How to Detect Document Fraud using AI in Python

Technical Articles

Review Cloudmersive's technical library.

4/16/2026 - Brian O'Neill

Document fraud has always been a problem for enterprises, but the barrier to producing convincing fake documents has dropped considerably in recent years. AI generation tools that didn’t exist a few years ago can now produce fake invoices, fabricated ID scans, and even forced financial records. Some of these tools have already improved to the point where distinguishing between fake and legitimate files is almost impossible for human eyes. For any application that accepts uploaded documents as part of its workflow, this is a meaningful (and growing) risk.

The traditional response is manual review, which doesn’t scale, or rule-based detection, which tends to be brittle against anything it wasn’t explicitly designed to catch. What actually works is a solution that can reason about document content holistically, flag suspicious signals based on context, and factor in what it knows about the user submitting the document alongside what it finds in the document itself.

Detecting Document Fraud with the Cloudmersive AI Fraud Detection

That’s what the Cloudmersive AI Fraud Detection API does. It accepts a document as input, allows for optional user context, runs a comprehensive fraud assessment, and returns a structured result complete with a risk score, a set of specific fraud signal flags, and a plain-language rationale explaining how the assessment was reached.

The supported input formats include the ones you’re most likely to encounter in a real document intake workflow, including PDF, DOC/DOCX, XLS/XLSX, HTML, EML/MSG, PNG, JPG, and WEBP.

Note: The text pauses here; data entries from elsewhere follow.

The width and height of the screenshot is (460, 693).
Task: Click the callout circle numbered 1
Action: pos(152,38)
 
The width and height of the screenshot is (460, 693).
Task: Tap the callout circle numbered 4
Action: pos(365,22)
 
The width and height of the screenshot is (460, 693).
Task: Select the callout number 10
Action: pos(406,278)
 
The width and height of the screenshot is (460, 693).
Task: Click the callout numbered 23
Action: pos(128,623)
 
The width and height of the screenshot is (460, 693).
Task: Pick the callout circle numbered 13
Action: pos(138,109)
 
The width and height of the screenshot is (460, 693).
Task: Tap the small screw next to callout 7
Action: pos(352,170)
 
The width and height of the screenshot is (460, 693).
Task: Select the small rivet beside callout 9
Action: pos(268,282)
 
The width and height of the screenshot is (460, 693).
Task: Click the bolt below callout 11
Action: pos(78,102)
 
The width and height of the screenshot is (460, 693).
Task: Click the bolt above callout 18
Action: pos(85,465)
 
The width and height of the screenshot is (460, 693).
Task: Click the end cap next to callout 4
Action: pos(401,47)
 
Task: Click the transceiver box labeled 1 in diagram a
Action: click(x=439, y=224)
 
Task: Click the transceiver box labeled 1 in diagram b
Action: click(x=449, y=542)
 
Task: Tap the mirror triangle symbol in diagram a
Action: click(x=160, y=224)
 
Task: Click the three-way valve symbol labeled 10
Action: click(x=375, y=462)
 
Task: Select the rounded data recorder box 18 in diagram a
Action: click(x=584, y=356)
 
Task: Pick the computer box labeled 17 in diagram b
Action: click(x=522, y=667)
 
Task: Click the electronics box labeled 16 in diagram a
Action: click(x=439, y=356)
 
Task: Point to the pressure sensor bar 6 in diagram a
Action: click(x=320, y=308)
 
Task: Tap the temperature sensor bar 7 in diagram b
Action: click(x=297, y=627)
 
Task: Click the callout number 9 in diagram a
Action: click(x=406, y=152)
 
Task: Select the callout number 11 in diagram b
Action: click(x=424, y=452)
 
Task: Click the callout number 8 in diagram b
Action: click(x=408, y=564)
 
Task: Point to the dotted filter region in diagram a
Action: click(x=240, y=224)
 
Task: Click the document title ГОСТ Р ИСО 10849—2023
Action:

Walking Through a Real Implementation

In this walkthrough, we’ll build an example API call in Python using Google Colab (Python 3) and walk through what the response looks like. Code examples come directly from the Cloudmersive Swagger page, which you can find here.

As a quick note, you’ll need a Cloudmersive API key to follow along with this walkthrough. You can get one for free by signing up for a free account on the Cloudmersive website; that will give you up to 800 API calls to play around with and zero commitments once you expend that amount (they’ll just reset the following month).

Installing the SDK

The first thing we’ll do is run a pip command to install the Fraud API SDK:

pip install cloudmersive-fraud-detection-api-client

Importing Resources

And right after that, we’ll pull in the resources we need for our request:

from __future__ import print_function
import time
import cloudmersive_fraud_detection_api_client
from cloudmersive_fraud_detection_api_client.rest import ApiException
from pprint import pprint

Structuring our Request

We’ll now use the raw example code we walked about from the Swagger page as our starting point.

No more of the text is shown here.